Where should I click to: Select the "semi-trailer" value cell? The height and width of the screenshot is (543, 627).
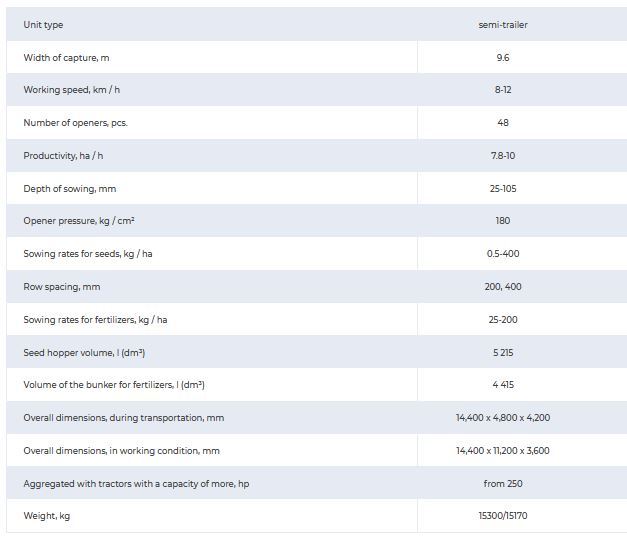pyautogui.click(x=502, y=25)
--
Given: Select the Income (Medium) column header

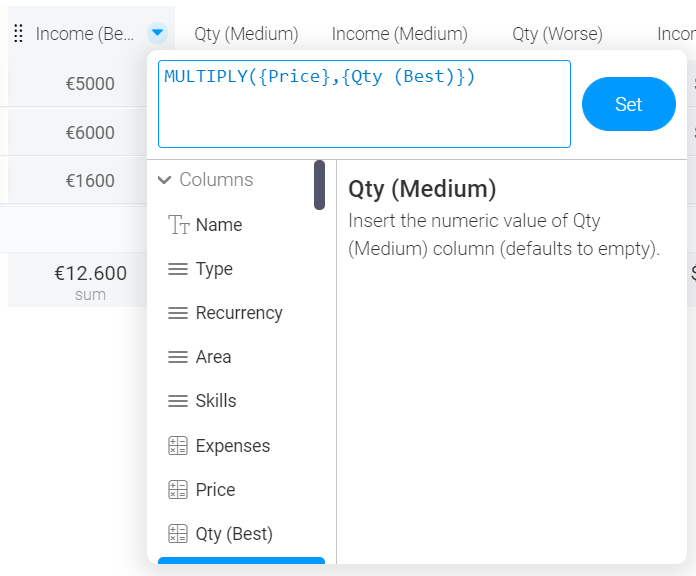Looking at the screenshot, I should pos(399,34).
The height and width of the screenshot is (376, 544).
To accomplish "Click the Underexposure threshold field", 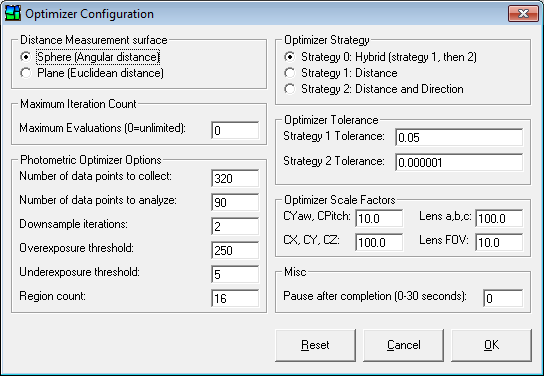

### What is needed
Above are some entries; copy exactly the lines from the line with "The height and width of the screenshot is (376, 544)." through the line with "the Underexposure threshold", both included, but none of the pictures.

### Answer to the exercise
The height and width of the screenshot is (376, 544).
To accomplish "Click the Underexposure threshold field", 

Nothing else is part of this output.